Options Glossary - Most Used Terms


Bear

An investor who acts on the belief that a security or the market is falling or is expected to fall.

See Also:

Bear Call Spread: A strategy in which a trader sells a lower strike call and buys a higher strike call to create a trade with limited profit and limited risk. A fall in the price of the underlying increases the value of the spread. Net credit transaction; Maximum loss = difference between the strike prices less credit; Maximum gain = credit; requires margin.

Bear Market: A declining stock market over a prolonged period of time usually caused by a weak economy and subsequent decreased corporate profits.

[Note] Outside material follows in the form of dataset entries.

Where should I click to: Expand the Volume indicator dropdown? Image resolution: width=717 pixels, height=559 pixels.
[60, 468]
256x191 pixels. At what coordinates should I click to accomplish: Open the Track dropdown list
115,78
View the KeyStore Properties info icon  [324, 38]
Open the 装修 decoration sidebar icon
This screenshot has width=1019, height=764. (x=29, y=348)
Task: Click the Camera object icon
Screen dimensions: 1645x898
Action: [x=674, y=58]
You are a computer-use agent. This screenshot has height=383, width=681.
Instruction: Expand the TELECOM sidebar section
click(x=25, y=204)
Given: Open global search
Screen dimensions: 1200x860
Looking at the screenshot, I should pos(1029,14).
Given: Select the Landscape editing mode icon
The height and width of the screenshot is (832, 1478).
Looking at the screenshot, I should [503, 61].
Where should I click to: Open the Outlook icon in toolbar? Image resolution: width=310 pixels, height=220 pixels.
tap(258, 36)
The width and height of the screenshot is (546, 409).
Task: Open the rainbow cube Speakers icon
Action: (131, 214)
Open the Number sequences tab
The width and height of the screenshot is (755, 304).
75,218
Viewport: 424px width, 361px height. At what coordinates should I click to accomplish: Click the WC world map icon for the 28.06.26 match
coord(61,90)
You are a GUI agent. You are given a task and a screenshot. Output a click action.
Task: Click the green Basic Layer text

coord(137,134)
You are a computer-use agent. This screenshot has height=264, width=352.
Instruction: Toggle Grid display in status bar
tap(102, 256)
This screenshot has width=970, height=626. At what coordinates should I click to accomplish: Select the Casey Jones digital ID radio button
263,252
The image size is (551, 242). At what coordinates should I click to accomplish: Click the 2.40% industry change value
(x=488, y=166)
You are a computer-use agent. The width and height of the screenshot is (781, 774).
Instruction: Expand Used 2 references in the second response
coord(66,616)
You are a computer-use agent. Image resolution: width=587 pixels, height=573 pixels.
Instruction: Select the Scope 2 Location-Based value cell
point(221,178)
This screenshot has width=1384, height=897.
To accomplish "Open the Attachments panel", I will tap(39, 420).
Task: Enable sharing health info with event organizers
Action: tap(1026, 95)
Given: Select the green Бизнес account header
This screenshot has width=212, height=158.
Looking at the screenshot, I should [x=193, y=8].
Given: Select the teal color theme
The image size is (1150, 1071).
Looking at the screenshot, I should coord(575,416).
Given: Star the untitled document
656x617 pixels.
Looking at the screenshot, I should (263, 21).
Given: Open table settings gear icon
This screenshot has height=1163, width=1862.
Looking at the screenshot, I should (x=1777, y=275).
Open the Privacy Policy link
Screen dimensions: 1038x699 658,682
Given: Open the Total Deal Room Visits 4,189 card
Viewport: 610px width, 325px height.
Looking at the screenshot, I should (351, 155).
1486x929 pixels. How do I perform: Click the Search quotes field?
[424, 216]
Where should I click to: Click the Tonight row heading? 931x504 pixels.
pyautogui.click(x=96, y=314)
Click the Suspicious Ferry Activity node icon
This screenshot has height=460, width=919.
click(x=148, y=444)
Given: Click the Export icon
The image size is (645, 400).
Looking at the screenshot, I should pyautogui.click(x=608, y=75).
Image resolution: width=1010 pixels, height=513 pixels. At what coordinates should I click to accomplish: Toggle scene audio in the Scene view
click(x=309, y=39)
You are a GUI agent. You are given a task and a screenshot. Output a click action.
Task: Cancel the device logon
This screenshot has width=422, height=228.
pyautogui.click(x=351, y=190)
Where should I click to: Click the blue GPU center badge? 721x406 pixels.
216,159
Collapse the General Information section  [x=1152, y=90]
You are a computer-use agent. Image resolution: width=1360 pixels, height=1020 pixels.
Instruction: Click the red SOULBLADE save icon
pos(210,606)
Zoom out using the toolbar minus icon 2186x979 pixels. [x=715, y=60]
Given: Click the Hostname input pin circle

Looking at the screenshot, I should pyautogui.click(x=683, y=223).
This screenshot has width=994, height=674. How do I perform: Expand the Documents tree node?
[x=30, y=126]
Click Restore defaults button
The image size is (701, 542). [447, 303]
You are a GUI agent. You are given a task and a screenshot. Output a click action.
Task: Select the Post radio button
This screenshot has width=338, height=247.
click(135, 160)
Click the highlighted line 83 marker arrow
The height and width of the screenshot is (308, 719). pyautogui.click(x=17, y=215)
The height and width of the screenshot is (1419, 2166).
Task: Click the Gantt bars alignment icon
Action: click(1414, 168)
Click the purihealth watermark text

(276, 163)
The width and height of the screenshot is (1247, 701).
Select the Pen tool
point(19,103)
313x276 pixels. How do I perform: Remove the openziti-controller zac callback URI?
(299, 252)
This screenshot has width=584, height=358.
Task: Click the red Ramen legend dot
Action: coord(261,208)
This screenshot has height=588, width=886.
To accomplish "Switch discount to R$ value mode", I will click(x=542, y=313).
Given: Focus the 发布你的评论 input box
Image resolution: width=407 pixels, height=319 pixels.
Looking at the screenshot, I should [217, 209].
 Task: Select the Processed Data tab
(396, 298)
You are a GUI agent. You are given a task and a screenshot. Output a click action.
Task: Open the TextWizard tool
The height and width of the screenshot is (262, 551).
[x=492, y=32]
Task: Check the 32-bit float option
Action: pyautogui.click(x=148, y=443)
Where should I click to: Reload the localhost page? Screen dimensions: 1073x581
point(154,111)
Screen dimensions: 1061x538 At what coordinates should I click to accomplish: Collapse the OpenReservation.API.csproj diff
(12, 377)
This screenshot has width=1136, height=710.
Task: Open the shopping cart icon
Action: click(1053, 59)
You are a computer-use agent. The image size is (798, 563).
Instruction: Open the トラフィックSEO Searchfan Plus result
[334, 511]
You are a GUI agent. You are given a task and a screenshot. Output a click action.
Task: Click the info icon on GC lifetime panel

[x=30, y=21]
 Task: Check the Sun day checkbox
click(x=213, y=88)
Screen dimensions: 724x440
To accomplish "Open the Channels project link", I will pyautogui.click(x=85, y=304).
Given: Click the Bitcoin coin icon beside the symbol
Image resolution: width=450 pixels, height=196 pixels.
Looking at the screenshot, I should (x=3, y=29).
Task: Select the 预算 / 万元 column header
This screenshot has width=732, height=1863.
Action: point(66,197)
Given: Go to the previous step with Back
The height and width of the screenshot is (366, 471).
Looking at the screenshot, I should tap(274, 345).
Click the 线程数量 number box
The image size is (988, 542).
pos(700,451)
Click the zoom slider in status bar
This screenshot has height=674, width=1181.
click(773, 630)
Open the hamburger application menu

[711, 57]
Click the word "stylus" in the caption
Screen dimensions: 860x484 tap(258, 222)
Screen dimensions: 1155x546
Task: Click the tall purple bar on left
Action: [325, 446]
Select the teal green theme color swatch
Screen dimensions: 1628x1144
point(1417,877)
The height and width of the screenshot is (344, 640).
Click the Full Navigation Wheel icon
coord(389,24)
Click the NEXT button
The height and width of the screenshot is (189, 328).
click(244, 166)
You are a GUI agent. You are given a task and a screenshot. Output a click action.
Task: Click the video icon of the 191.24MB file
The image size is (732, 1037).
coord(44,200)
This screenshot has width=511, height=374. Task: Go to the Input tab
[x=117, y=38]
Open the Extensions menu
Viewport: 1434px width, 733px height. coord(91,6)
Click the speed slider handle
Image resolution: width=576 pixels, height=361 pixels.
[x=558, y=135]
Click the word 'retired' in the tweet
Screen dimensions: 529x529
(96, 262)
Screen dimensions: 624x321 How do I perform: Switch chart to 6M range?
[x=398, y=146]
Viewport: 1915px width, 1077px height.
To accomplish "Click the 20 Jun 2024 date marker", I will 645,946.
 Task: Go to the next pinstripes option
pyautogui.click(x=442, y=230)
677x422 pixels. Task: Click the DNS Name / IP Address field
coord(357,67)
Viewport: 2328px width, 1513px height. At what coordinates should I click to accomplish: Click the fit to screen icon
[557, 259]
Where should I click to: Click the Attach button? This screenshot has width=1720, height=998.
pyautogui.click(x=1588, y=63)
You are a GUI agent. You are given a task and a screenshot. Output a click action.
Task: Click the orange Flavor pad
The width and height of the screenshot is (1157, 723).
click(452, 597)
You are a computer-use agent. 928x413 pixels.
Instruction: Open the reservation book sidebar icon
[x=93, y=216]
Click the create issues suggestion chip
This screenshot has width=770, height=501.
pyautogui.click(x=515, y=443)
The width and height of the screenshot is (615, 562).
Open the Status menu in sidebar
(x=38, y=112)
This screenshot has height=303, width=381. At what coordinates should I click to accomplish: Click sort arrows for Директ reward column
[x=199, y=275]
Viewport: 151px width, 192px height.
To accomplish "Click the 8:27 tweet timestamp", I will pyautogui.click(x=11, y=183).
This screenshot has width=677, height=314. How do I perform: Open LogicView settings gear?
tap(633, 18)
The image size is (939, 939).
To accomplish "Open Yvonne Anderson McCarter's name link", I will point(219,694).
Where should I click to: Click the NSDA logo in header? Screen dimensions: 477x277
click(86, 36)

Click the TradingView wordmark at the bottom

Bear Put Spread: A strategy in which a trader sells a lower strike put and buys a higher strike put to create a trade with limited profit and limited risk. A fall in the price of the underlying increases the value of the spread. Net debit transaction; Maximum loss = d ifference between strike prices less the debit; no margin.

Bearish: An adjective describing an opinion or outlook that expects a decline in price, either by the general market or by an underlying stock, or both.

Bear Spread: An option strategy that makes its maximum profit when the underlying stock declines and has its maximum risk if the stock rises in price. The strategy can be implemented with either puts or calls. In either case, an option with a higher striking price is purchased and one with a lower striking price is sold, both options generally having the same expiration date.